Ibn Nafīs was born in Damascus and died in Cairo in the twelfth century AD. Ibn Nafīs has only recently gained fame as the rightful discoverer of pulmonary circulation, which was mistakenly thought to have been identified in the 16th century by Michael Servetus. There have been several studies in recent years that incontestably demonstrated that Ibn Nafīs discovered the lesser circulation of the blood before Servetus. See A.O. Soubani’s “The Discovery of the Pulmonary Circulation Revisited,” in which this medical doctor and researcher pooled together and summarized a host of earlier literature regarding this hallmark of medical subjects.4,7
Abu al-Qāsim al-Zahrāwī (976-1013 AD) is considered to be the greatest surgical figure in Islamic medicine. He was also original in this medical arena in inventing and manufacturing the requisite surgical instrumentation that did not exist, or existed previously in very crude form only, to conduct operations as painlessly and effectively as possible. Some of these instruments of surgery have not changed significantly in design for over 1,000 years. A more comprehensive sketch of the significance of Albucasis in the field of surgery can be found in Kasule.8
Abu al-Walīd Muhammad ibn Ahmad ibn Muhammad ibn Rushd9 (1126-1198 AD) was born in Cordoba, where he trained in law and philosophy, although he made his living as a physician. He wrote his Kitāb al-Kulliyyāt (the Latin translator’s Colliget, The Book of General Principles) in which he covered the whole field of medicine in abridged form.
Isma‘īl Sharaf al-Dīn al-Jurjāni followed Avicenna by one generation, producing the most important medical encyclopedia in the Persian language, the Zakhira-i Khwarizmshahi (Treasury Dedicated to the King of Khwarazm). The size, as well as the style of the work, places it between Avicenna’s Canon and Rhazes’ Continens.

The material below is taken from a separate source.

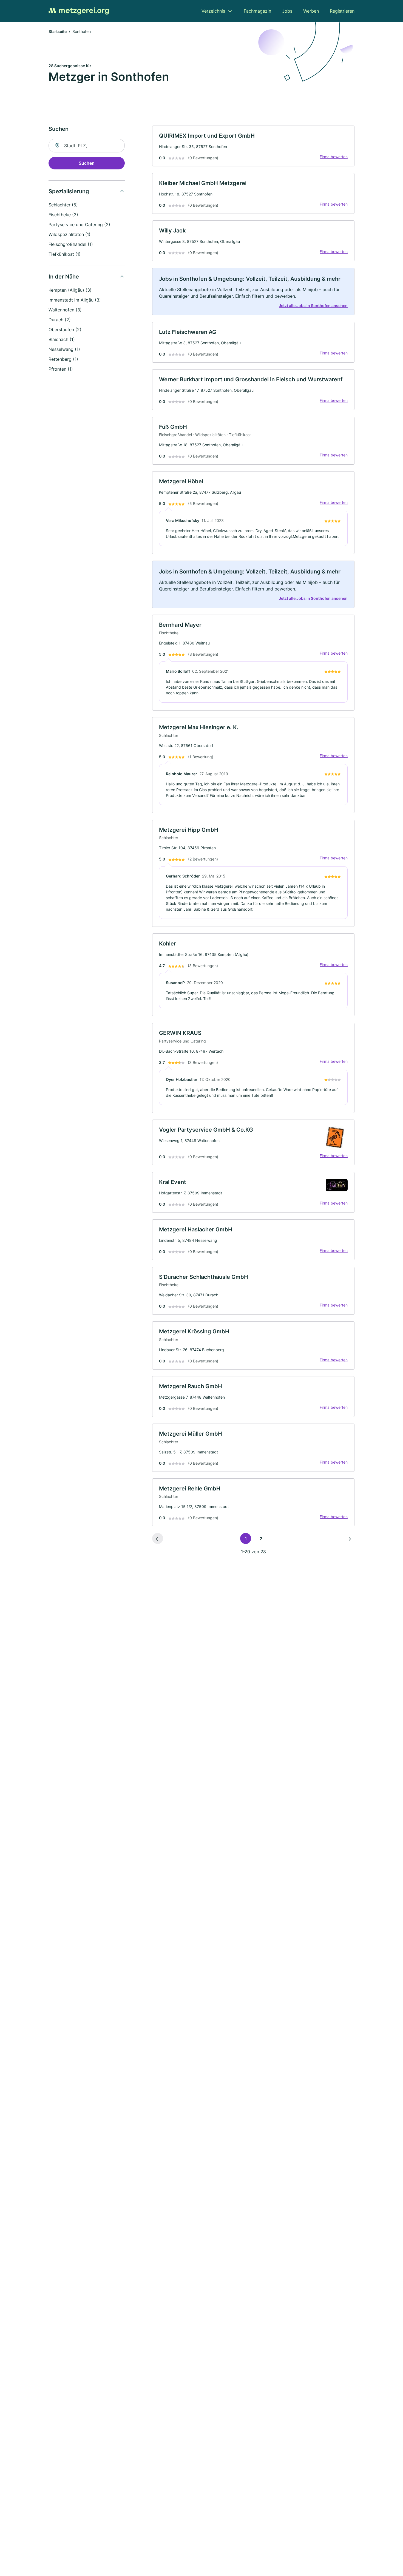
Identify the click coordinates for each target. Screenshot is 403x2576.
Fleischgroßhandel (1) (71, 244)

Muhammad Husayni Nurbakhski was a physician of fifthteenth century Safavid, Persia, who wrote a large medical work entitled The Quintessence of Experience. He was the first person to identify and treat several common diseases, including whooping cough.
The sixteenth and seventeenth centuries were the major centuries in which Islamic medicine spread into India and came to be known as al-Tibb al-Yunānī (Unani medicine). One of the major patrons of the medical arts in India during this time was Dara Shukūh, a Mogul prince who was also a Sufi and a student of the Vedanta. Ayn al-Mulk al-Shirāzī was responsible, at least in large part, in composing The Medicine of Dara Shukūh, which is the last great medical encyclopedia written in the world of Islam.

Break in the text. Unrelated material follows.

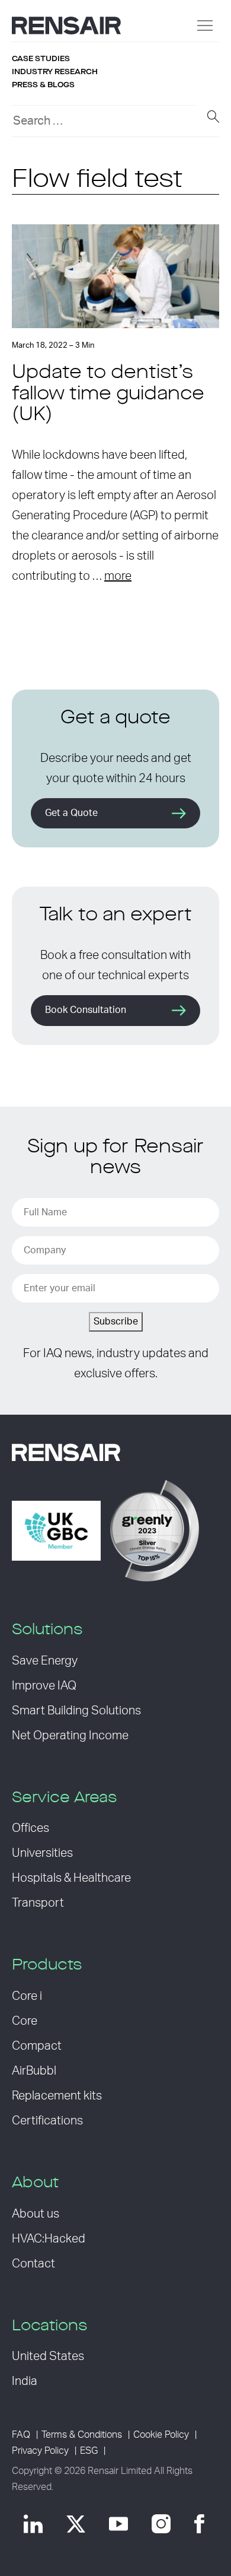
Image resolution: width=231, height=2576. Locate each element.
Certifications (47, 2121)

Unani medicine’s philosophical underpinnings are tied to the Islamic spiritual tradition. The true and original meaning of the word “philosophy” as “philo-sophia” (love of wisdom) has only accidental affinities to what is termed philosophy in the modern lexicon today. Traditional philosophy as philo-sophia was, and still is, tied to a spiritual vision of humanity and the cosmos.
Epistemology and ontology deal directly with the nature of knowledge—what something “is,” how it is obtained, and its methods of utilization—and the study of existence or “being.” Because Unani medicine is rooted in the Islamic tradition, it is from this spiritual source where one must search for the answers to the questions regarding its theories on knowledge and existence.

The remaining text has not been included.